===== Exercise inputs

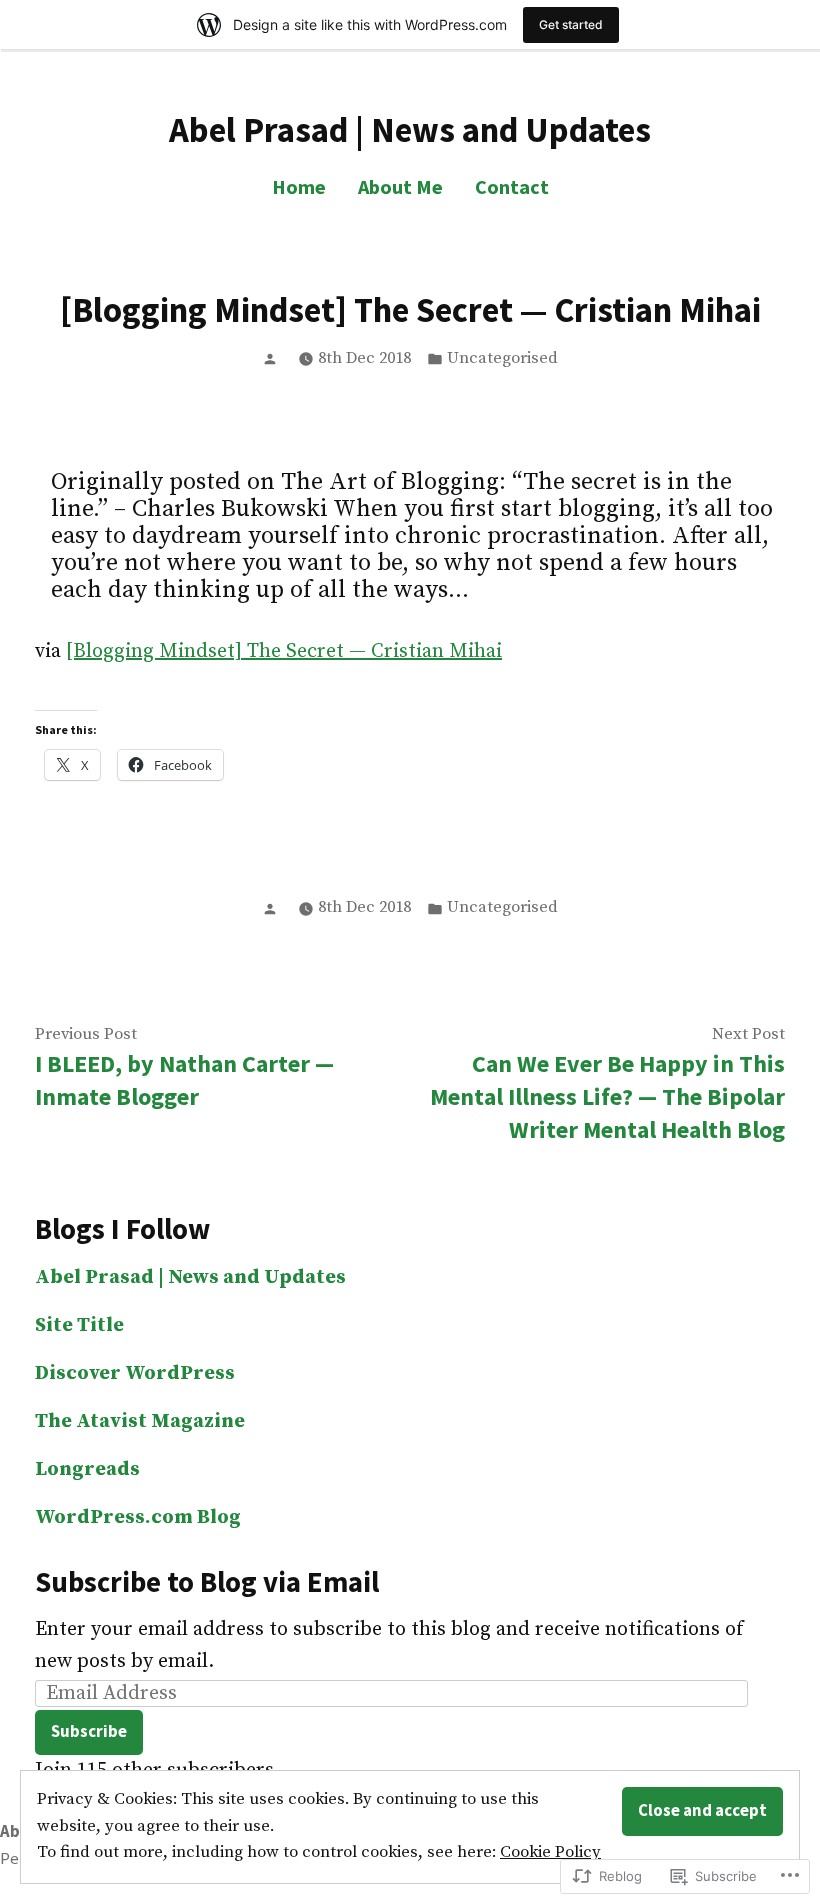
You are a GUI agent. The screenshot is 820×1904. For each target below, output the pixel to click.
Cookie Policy (550, 1852)
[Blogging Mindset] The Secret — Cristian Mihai (284, 651)
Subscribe (89, 1731)
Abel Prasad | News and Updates (410, 129)
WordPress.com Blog (138, 1517)
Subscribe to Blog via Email (207, 1582)
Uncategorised (502, 358)
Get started (571, 24)
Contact (512, 186)
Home (299, 186)
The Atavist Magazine (140, 1421)
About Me (400, 186)
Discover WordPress (135, 1373)
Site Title (79, 1325)
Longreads (87, 1469)
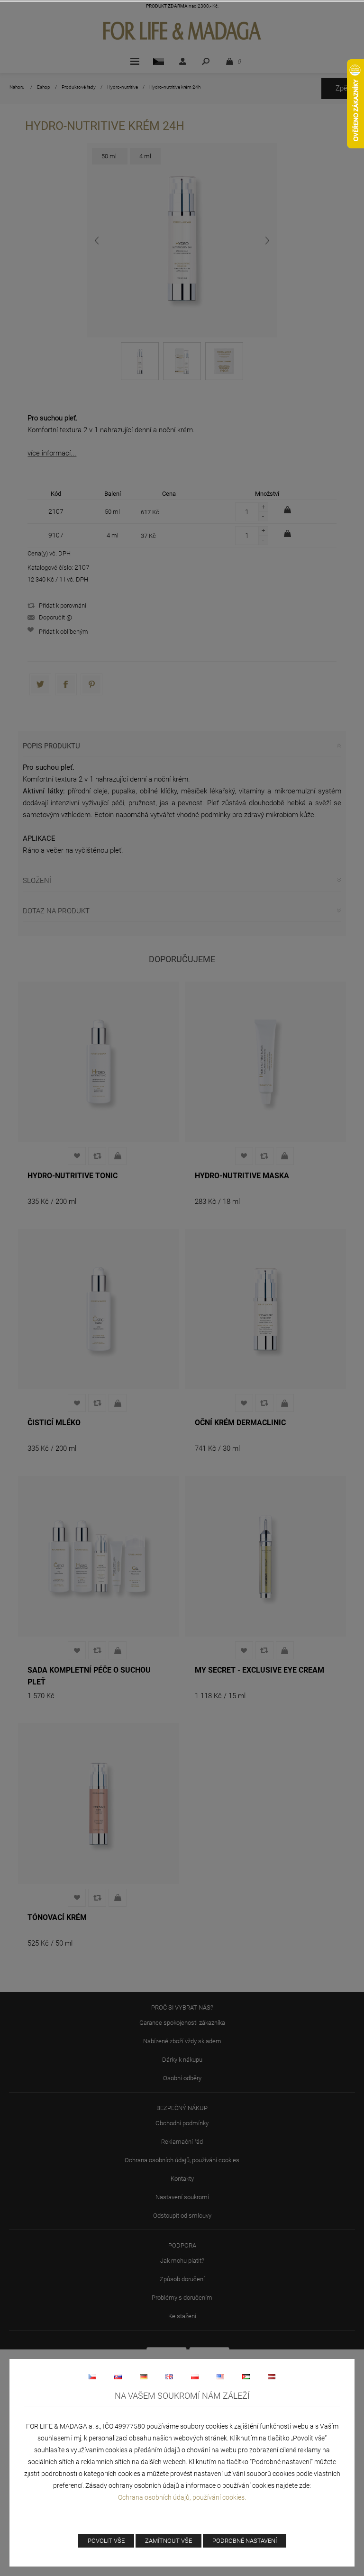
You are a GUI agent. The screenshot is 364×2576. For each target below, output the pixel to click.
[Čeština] (92, 2376)
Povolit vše (106, 2540)
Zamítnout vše (168, 2540)
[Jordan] (246, 2376)
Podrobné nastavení (244, 2540)
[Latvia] (271, 2376)
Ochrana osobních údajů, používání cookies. (182, 2497)
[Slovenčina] (118, 2376)
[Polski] (194, 2376)
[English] (169, 2376)
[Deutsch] (143, 2376)
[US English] (220, 2376)
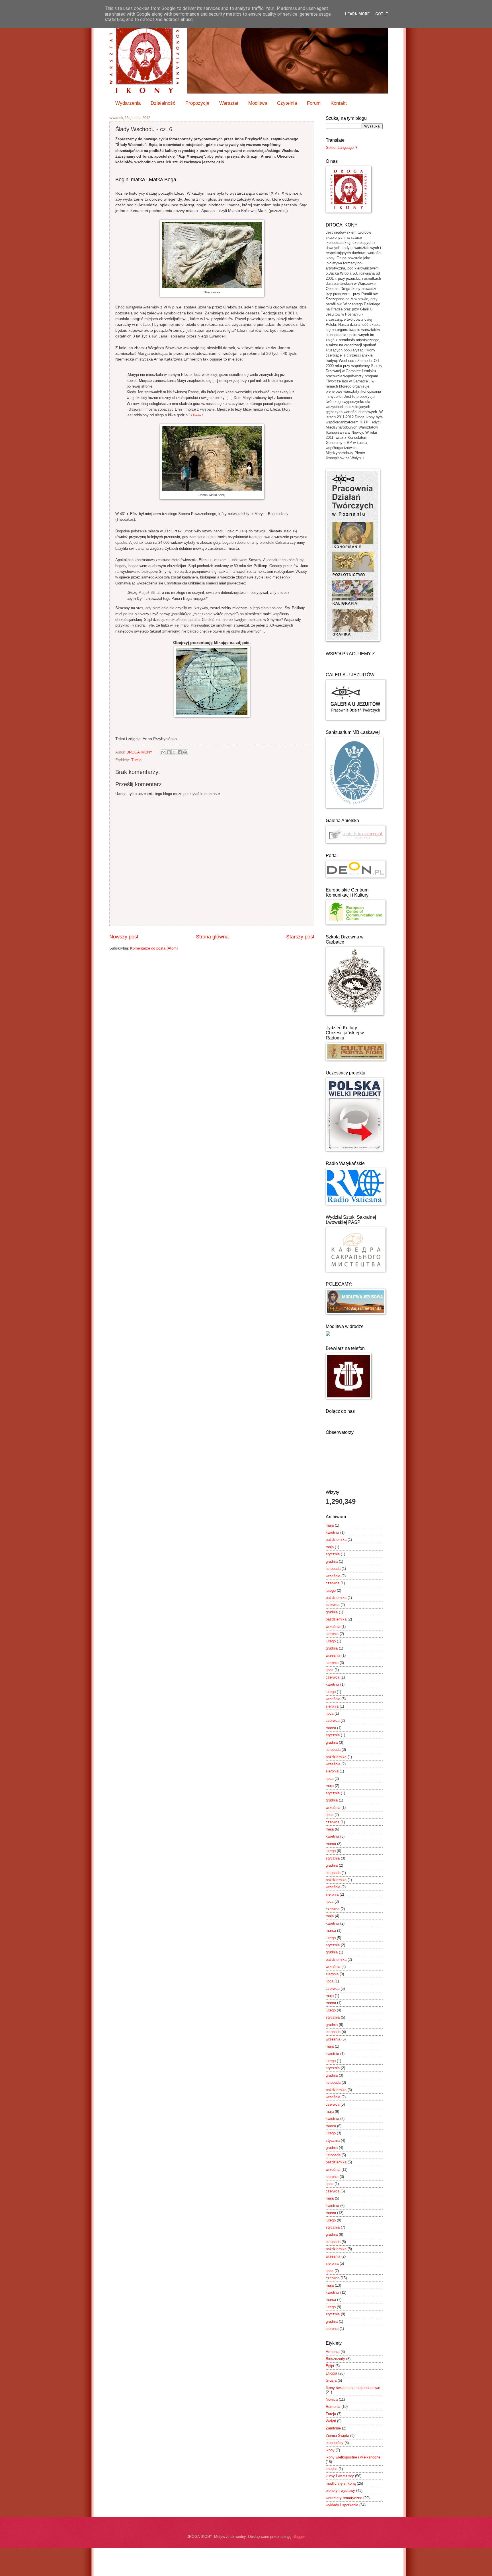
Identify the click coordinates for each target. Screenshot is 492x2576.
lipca (329, 1670)
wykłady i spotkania (342, 2505)
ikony (330, 2450)
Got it (381, 14)
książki (331, 2469)
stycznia (333, 1554)
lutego (331, 1590)
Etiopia (331, 2373)
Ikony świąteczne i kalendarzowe (353, 2388)
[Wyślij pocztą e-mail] (163, 752)
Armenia (332, 2352)
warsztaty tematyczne (344, 2498)
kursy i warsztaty (340, 2476)
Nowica (332, 2399)
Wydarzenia (128, 103)
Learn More (357, 14)
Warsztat (228, 103)
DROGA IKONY (139, 752)
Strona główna (212, 937)
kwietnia (332, 1532)
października (336, 1539)
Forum (314, 103)
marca (331, 1728)
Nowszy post (123, 937)
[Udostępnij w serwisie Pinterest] (185, 752)
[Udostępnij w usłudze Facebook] (180, 752)
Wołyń (331, 2421)
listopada (333, 1568)
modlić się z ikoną (341, 2483)
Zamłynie (333, 2428)
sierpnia (332, 1634)
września (333, 1576)
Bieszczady (335, 2359)
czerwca (332, 1583)
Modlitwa (257, 103)
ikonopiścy (334, 2443)
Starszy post (300, 937)
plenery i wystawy (340, 2490)
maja (330, 1525)
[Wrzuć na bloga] (169, 752)
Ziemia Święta (337, 2435)
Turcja (136, 760)
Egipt (330, 2366)
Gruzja (331, 2380)
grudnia (332, 1561)
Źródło (197, 415)
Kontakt (339, 103)
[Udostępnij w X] (174, 752)
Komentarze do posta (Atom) (154, 948)
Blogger (298, 2536)
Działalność (163, 103)
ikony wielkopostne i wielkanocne (353, 2457)
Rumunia (333, 2406)
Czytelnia (287, 103)
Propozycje (197, 103)
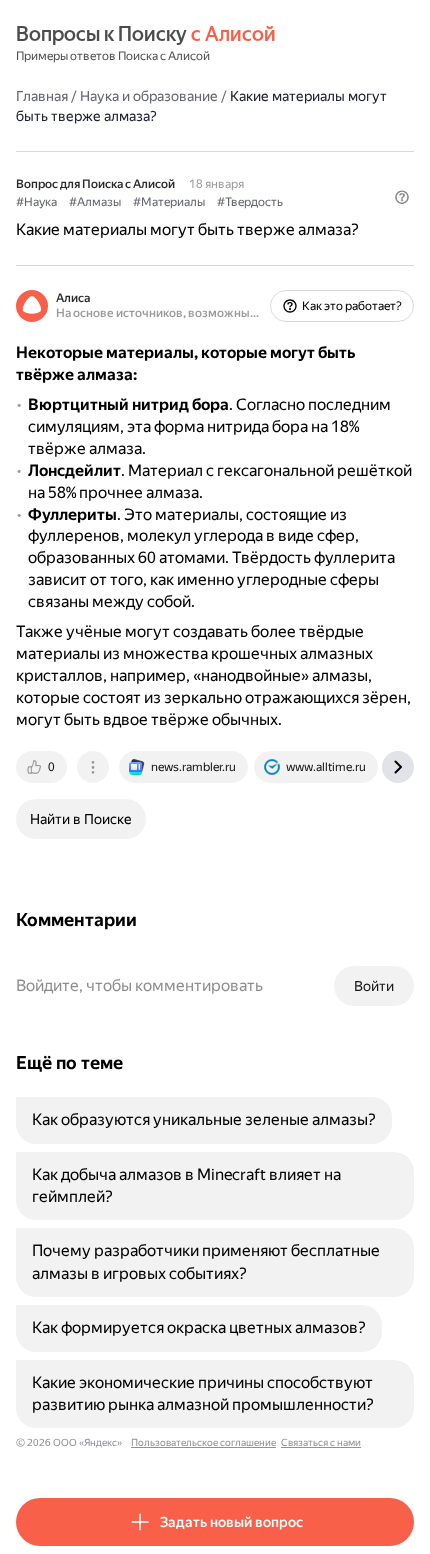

==========

The records need to be restated word for word, minus any images.

You are a GUI agent. The screenshot is 820×1904. For each target below, output the pixel to click.
Cookie Policy (550, 1852)
[Blogging Mindset] The Secret — Cristian Mihai (284, 651)
Subscribe (89, 1731)
Abel Prasad | News and Updates (410, 129)
WordPress.com Blog (138, 1517)
Subscribe to Blog via Email (207, 1582)
Uncategorised (502, 358)
Get started (571, 24)
Contact (512, 186)
Home (299, 186)
The Atavist Magazine (140, 1421)
About Me (400, 186)
Discover WordPress (135, 1373)
Site Title (79, 1325)
Longreads (87, 1469)
You are a GUI agent. The screenshot is 364×2576. For each target below, output the pixel to click.
[Čeština] (92, 2376)
Povolit vše (106, 2540)
Zamítnout vše (168, 2540)
[Jordan] (246, 2376)
Podrobné nastavení (244, 2540)
[Latvia] (271, 2376)
Ochrana osobních údajů, používání cookies. (182, 2497)
[Slovenčina] (118, 2376)
[Polski] (194, 2376)
[English] (169, 2376)
[Deutsch] (143, 2376)
[US English] (220, 2376)
Identify the click coordinates for each target. Screenshot is 492x2576.
lipca (329, 1670)
wykłady i spotkania (342, 2505)
ikony (330, 2450)
Got it (381, 14)
książki (331, 2469)
stycznia (333, 1554)
lutego (331, 1590)
Etiopia (331, 2373)
Ikony świąteczne i kalendarzowe (353, 2388)
[Wyślij pocztą e-mail] (163, 752)
Armenia (332, 2352)
warsztaty tematyczne (344, 2498)
kursy i warsztaty (340, 2476)
Nowica (332, 2399)
Wydarzenia (128, 103)
Learn More (357, 14)
Warsztat (228, 103)
DROGA IKONY (139, 752)
Strona główna (212, 937)
kwietnia (332, 1532)
października (336, 1539)
Forum (314, 103)
marca (331, 1728)
Nowszy post (123, 937)
[Udostępnij w serwisie Pinterest] (185, 752)
[Udostępnij w usłudze Facebook] (180, 752)
Wołyń (331, 2421)
listopada (333, 1568)
modlić się z ikoną (341, 2483)
Zamłynie (333, 2428)
sierpnia (332, 1634)
września (333, 1576)
Bieszczady (335, 2359)
czerwca (332, 1583)
Modlitwa (257, 103)
ikonopiścy (334, 2443)
Starszy post (300, 937)
plenery i wystawy (340, 2490)
maja (330, 1525)
[Wrzuć na bloga] (169, 752)
Ziemia Święta (337, 2435)
Turcja (136, 760)
Egipt (330, 2366)
Gruzja (331, 2380)
grudnia (332, 1561)
Źródło (197, 415)
Kontakt (339, 103)
[Udostępnij w X] (174, 752)
Komentarze do posta (Atom) (154, 948)
Blogger (298, 2536)
Działalność (163, 103)
ikony wielkopostne i wielkanocne (353, 2457)
Rumunia (333, 2406)
Czytelnia (287, 103)
Propozycje (197, 103)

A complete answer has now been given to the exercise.